START RECORDS SUPPLIED
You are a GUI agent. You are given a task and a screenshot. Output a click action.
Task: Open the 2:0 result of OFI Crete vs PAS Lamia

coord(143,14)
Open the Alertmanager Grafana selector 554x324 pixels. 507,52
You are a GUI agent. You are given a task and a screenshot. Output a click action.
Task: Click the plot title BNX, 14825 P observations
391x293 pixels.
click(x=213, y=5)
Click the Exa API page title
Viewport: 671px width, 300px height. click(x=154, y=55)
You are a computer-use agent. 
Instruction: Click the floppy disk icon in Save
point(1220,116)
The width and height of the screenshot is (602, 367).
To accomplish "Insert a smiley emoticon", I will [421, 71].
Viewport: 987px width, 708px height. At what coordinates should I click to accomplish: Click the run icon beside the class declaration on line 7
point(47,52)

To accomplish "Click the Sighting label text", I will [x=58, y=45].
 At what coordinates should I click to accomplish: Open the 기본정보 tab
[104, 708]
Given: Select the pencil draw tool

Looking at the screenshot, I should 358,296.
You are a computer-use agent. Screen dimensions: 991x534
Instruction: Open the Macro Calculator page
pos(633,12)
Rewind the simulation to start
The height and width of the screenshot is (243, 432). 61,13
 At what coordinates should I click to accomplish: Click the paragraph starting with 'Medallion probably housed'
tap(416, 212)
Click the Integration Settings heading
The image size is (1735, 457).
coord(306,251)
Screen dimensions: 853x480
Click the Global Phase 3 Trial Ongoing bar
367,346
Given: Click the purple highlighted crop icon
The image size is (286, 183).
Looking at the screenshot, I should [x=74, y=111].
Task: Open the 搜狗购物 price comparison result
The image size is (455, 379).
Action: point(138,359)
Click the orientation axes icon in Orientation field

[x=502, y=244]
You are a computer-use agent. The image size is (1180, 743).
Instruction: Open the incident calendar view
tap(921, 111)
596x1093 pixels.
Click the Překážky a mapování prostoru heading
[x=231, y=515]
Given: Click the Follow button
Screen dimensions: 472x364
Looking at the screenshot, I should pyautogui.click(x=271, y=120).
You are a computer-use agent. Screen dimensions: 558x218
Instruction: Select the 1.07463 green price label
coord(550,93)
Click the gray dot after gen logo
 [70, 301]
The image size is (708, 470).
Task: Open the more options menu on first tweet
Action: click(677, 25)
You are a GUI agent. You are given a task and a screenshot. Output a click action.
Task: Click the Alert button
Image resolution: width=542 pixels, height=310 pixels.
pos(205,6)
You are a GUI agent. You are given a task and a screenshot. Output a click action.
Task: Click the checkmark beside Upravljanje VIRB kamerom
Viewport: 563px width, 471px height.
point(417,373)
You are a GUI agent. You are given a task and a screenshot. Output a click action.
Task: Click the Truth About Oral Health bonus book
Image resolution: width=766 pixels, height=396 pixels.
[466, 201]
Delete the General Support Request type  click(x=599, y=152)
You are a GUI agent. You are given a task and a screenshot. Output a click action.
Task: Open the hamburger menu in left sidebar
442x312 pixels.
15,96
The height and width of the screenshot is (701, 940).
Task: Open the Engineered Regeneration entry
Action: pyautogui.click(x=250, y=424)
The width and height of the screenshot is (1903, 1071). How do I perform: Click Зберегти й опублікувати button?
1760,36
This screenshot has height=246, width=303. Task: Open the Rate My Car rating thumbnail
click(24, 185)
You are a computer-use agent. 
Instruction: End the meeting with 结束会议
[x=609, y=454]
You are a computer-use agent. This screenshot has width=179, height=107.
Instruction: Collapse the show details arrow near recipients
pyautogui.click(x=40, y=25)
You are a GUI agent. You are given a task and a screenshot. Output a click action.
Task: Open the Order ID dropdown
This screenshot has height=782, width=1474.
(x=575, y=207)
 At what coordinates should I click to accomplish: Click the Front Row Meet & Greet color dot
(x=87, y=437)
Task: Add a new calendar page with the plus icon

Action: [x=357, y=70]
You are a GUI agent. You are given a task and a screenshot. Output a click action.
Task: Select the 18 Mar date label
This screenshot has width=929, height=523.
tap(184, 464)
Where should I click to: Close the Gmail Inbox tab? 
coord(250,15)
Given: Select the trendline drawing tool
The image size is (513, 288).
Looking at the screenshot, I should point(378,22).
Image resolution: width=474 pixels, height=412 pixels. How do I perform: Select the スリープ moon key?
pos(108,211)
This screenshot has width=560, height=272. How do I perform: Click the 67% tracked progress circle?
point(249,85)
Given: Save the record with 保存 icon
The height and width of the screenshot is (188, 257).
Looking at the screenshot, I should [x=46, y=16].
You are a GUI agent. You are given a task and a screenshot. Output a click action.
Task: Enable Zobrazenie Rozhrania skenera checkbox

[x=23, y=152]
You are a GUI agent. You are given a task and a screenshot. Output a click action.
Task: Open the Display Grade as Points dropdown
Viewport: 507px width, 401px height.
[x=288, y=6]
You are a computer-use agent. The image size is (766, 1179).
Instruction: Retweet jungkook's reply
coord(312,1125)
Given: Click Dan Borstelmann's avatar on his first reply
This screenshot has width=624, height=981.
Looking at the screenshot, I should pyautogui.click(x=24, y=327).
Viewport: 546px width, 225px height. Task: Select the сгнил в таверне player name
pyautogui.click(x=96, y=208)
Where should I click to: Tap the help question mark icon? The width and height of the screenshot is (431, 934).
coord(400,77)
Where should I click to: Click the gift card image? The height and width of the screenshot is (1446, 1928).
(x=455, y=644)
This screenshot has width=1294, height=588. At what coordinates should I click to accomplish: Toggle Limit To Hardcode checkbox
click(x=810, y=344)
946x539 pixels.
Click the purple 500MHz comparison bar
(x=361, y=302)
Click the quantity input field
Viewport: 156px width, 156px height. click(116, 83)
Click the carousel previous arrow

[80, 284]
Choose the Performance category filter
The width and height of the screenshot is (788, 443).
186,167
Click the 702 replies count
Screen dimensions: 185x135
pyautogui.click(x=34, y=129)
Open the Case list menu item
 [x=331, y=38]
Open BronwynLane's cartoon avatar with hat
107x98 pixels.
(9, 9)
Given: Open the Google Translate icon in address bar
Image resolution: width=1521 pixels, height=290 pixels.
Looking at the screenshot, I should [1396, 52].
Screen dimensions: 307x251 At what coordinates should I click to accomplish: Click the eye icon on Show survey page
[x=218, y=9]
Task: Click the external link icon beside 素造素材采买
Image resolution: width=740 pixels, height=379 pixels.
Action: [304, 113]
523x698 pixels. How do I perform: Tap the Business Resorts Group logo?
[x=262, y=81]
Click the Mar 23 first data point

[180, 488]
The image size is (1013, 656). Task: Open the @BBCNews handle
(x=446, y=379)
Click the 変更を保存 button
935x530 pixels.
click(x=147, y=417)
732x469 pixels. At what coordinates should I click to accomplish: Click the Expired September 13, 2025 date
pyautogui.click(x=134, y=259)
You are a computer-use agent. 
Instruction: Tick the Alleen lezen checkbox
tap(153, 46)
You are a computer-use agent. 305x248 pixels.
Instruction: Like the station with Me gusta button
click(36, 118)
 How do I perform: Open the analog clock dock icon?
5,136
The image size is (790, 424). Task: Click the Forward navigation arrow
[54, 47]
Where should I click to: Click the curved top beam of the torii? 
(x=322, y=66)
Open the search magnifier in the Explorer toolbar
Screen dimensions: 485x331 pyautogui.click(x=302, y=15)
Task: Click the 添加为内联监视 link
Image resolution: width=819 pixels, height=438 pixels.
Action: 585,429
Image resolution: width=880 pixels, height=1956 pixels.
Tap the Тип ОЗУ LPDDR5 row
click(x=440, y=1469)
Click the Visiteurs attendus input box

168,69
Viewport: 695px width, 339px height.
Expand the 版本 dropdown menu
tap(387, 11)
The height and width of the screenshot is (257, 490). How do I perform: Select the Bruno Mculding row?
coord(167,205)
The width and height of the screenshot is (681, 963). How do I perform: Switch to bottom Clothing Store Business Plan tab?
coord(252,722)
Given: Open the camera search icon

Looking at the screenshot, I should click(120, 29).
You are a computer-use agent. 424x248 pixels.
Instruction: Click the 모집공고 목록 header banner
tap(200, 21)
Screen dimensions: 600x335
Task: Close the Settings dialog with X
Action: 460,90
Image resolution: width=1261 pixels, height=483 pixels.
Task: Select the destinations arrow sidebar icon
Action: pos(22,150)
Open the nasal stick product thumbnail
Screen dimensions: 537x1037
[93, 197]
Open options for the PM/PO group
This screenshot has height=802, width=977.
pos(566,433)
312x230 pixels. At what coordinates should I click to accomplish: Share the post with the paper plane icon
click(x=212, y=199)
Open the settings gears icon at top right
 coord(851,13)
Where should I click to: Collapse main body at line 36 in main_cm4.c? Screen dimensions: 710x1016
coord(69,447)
END RECORDS SUPPLIED
EXERCISE
With the line that has "732x469 pixels. At" as the first and the line that has "You are a computer-use agent. 305x248 pixels." as the last, repeat exactly that run of lines above and no more.

COMPLETED EXERCISE
732x469 pixels. At what coordinates should I click to accomplish: Click the Expired September 13, 2025 date
pyautogui.click(x=134, y=259)
You are a computer-use agent. 
Instruction: Tick the Alleen lezen checkbox
tap(153, 46)
You are a computer-use agent. 305x248 pixels.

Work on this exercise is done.